▶ [Task requirements]:
Copy the records starting at the line containing "Screen dimensions: 980x467" and ending at the line containing "I will point(290,61).", swapping "thumbnail" for "preview" and leaving everything else the same.

▶ [The data]:
:::

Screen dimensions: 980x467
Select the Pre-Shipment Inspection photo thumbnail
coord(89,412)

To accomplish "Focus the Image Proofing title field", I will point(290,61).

:::

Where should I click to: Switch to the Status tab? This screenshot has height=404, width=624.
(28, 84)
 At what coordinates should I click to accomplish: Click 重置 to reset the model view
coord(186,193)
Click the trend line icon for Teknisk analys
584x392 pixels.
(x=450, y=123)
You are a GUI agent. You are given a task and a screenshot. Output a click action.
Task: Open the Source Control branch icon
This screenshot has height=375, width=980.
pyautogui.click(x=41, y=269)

:::

▶ [Worked solution]:
Screen dimensions: 980x467
Select the Pre-Shipment Inspection photo preview
coord(89,412)

To accomplish "Focus the Image Proofing title field", I will point(290,61).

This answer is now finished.